Me Alissa Stachrowski, âgée de 30 ans
Me Alissa Stachrowski, âgée de 30 ans
Depuis son arrivée sur le marché du travail en 2014, Me Alissa Stachrowski, âgée de 30 ans, n’avait plus beaucoup de temps pour s’engager dans la communauté. Pourtant, la Barreau 2013 était très impliquée lors de son parcours universitaire, qui s’est fait en deux temps: elle a complété son baccalauréat à l’Université de Montréal en 2012 et trois ans avant cela, un baccalauréat en psychologie à l’Université McGill.

Elle a notamment oeuvré pour Amnistie internationale et le Comité du droit de la santé.

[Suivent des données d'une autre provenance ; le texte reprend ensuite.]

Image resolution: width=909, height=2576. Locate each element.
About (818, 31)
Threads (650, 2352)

Cette implication lui manquait. Elle tenait à donner au suivant. L’avocate de De Granpré Chait, qui pratique en litige civil et commercial, vient donc d’accepter un mandat au sein du conseil d’administration de Perspective communautaire en santé mentale. Droit-inc s’est entretenu avec elle.

Qu’est-ce que Perspective communautaire en santé mentale?

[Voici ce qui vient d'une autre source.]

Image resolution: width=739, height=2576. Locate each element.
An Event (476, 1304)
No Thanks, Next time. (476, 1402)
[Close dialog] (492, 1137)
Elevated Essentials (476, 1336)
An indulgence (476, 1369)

C’est une organisation qui œuvre dans l’Ouest-de-l’île, et qui vise à réintégrer les personnes ayant des troubles de santé mentale dans la communauté, en les aidant notamment à trouver des emplois. Nous visons à limiter les préjugés et la stigmatisation de ces êtres afin de leur permettre d’atteindre leur plein potentiel.

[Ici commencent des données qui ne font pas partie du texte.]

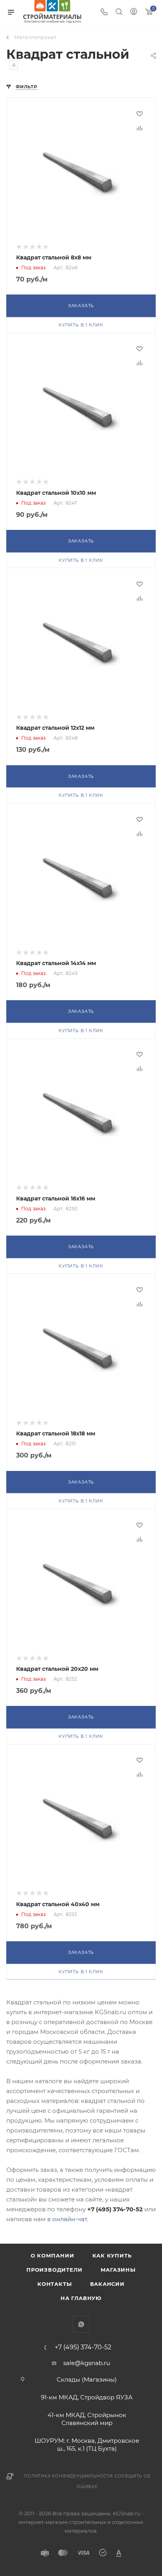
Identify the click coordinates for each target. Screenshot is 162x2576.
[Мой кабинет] (133, 12)
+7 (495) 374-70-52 (83, 2347)
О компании (52, 2255)
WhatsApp (81, 2324)
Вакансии (107, 2284)
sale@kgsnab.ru (86, 2363)
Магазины (118, 2270)
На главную (81, 2298)
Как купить (112, 2255)
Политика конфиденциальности (68, 2476)
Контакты (54, 2284)
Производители (54, 2270)
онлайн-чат (69, 2219)
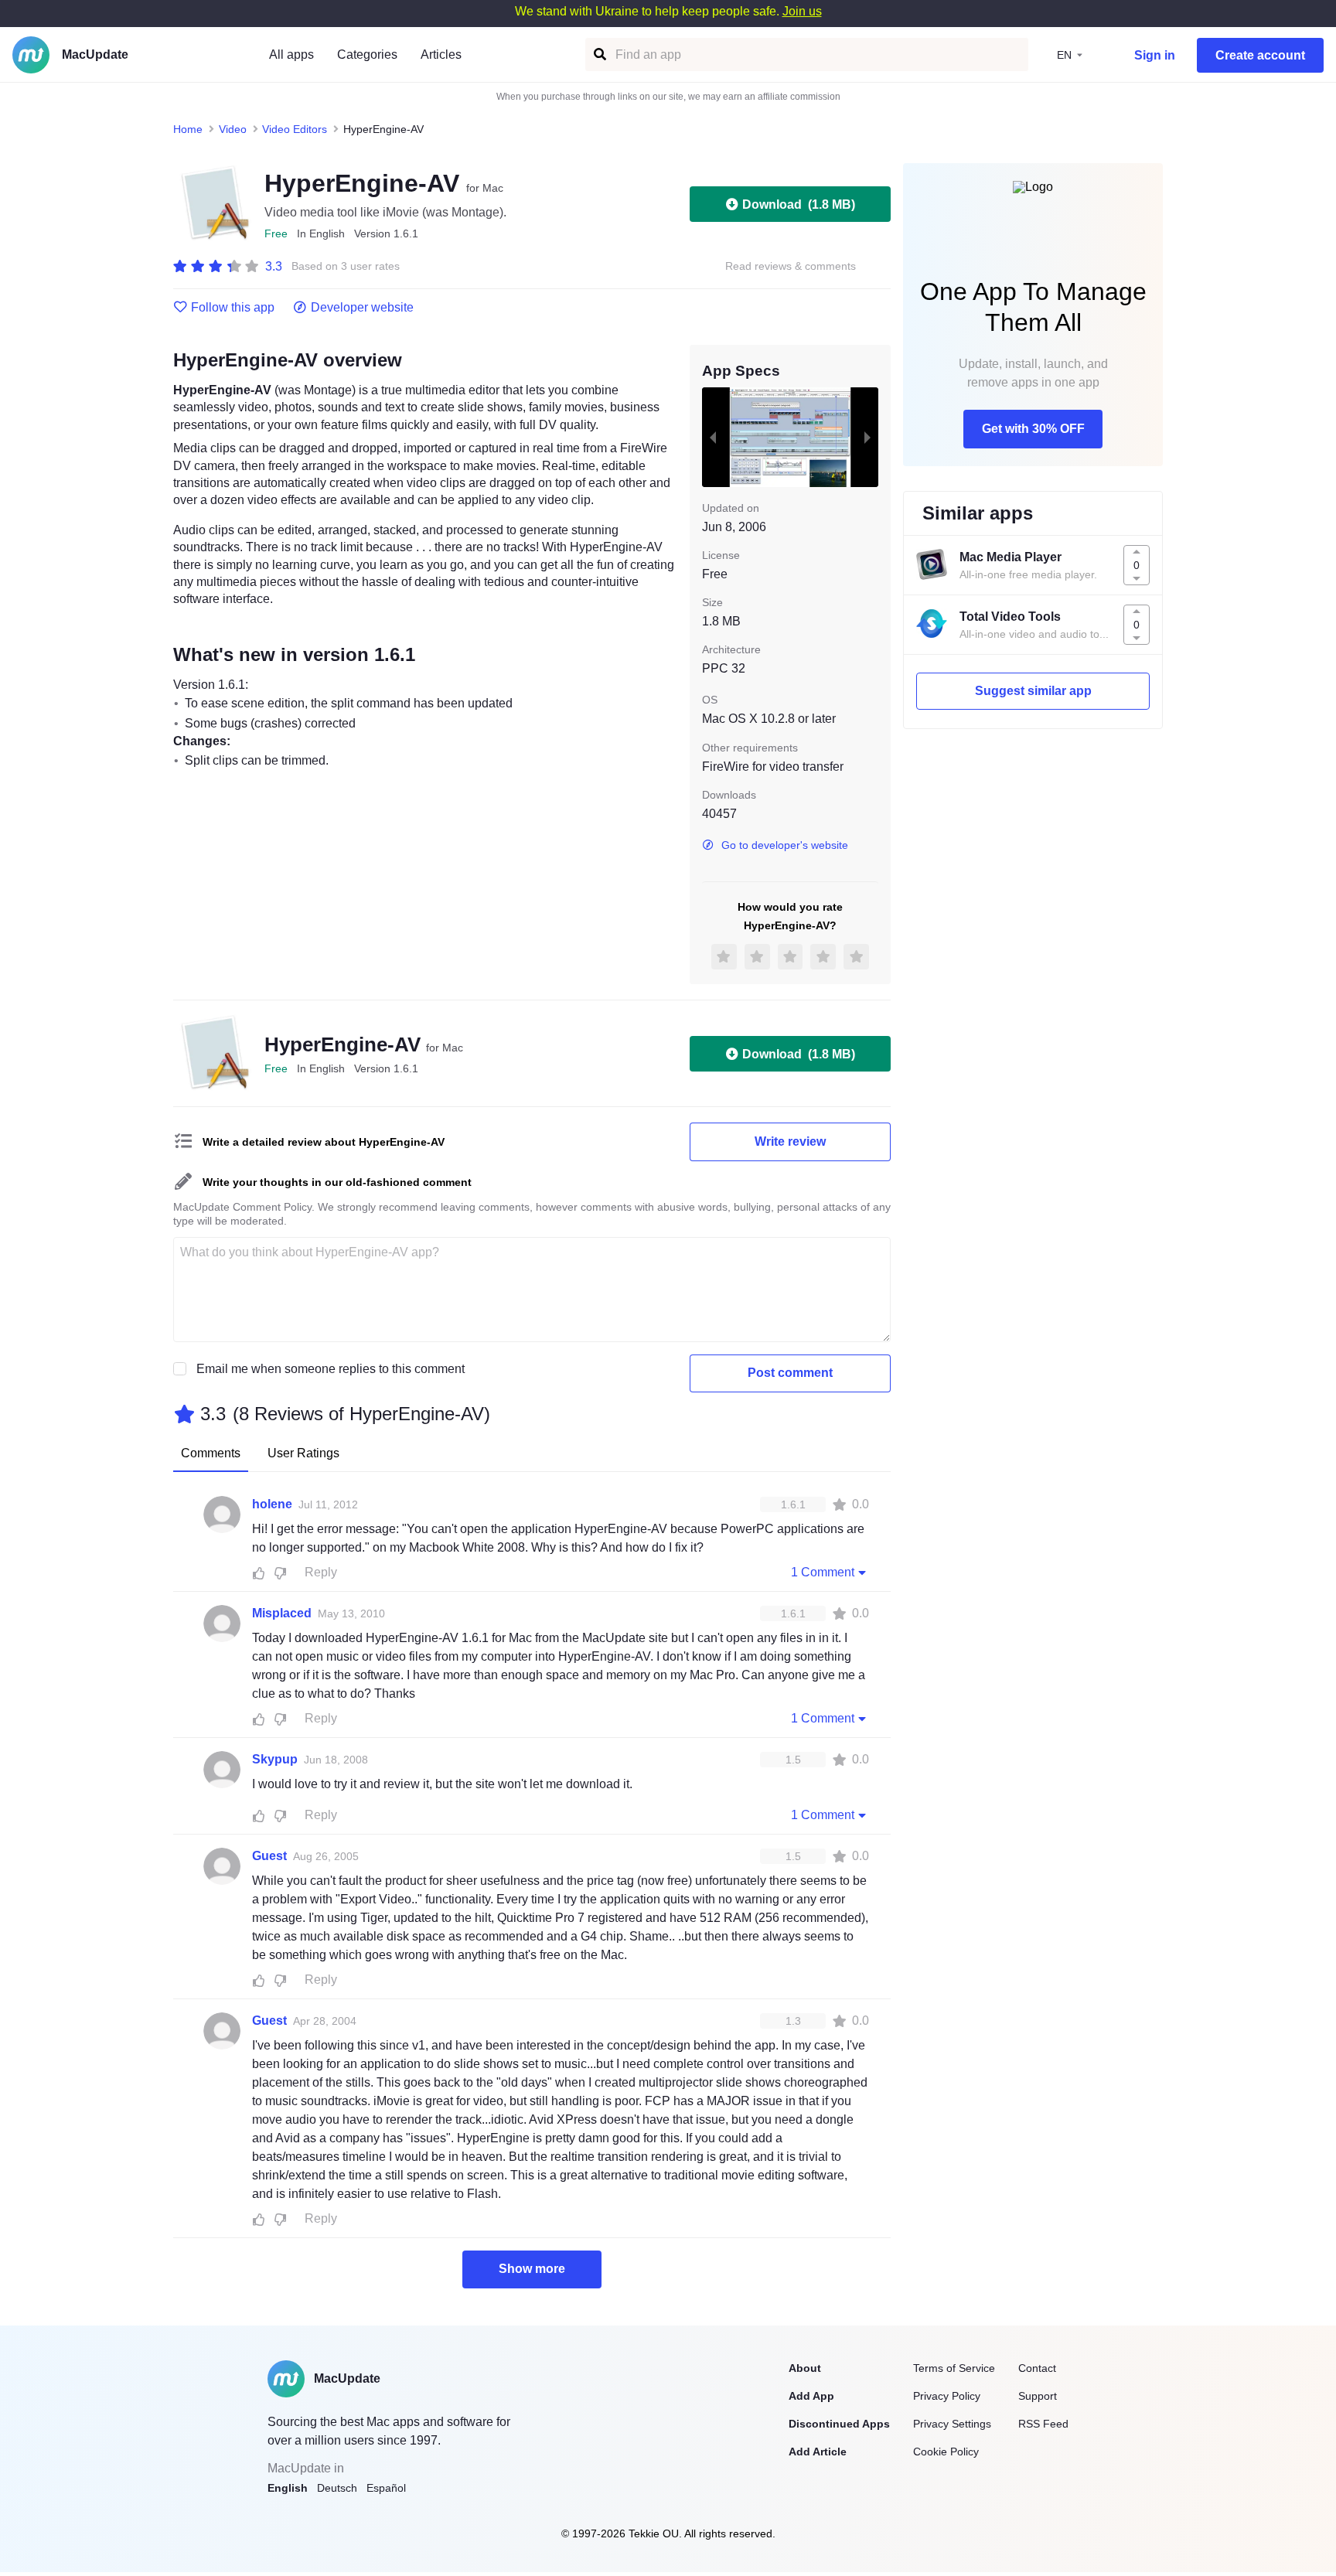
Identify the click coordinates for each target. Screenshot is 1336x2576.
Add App (811, 2396)
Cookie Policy (946, 2451)
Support (1037, 2396)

Avez-vous fait les premiers pas vous menant à une nomination à ce poste?

Oui. Comme la psychologie me passionnait, j’ai fait des recherches sur le web pour découvrir les organismes qui œuvraient dans le milieu de la santé mentale à Montréal. J’ai rencontré le président de l’organisme, Michael Netto, qui m’a rapidement offert un poste sur son comité administratif.

Vous avez exprimé votre intérêt pour la psychologie, mais pourquoi la cause de la santé mentale vous touche particulièrement?

C’est toujours ce qui m’a intéressé le plus à l’école. C’est un sujet qui englobe énormément de problématiques intéressantes de la psychologie et qui touche un grand nombre d’êtres humains. Tout le monde connait quelqu’un, que ce soit un proche ou un ami, qui est victime de problèmes de santé mentale. Je crois qu’il est important que l’on parle de cet enjeu pour éliminer les préjugés qui l’entourent.

Trouvez-vous que vos connaissances en psychologie vous permettent d’être une meilleure avocate?

Définitivement. Dans le domaine du litige, il est important d’être perspicace. De comprendre les différents types de personnalité qui se présentent à nous. Mes connaissances me permettent d’adapter mes techniques de négociation au profil psychologique de l’avocat avec lequel je dois discuter.

Est-ce que réaliser deux baccalauréats consécutifs était votre but initial?

Oui. Mon but ultime a toujours été d’étudier en droit, mais je me trouvais trop jeune à ma sortie du Cégep pour faire mes débuts dans ce milieu. J’ai donc commencé mes études en psychologie, car cela me passionnait, mais j’ai vite réalisé que le droit m’emballait davantage d’un point de vue professionnel.

Croyez-vous qu’il sera difficile de concilier ce mandat à votre métier d’avocate?

En toute honnêteté, je ne sais pas encore comment je vais gérer mon horaire. Au moins, mon cabinet De Granpré Chait est très compréhensif de mon désir de m’impliquer dans cet organisme.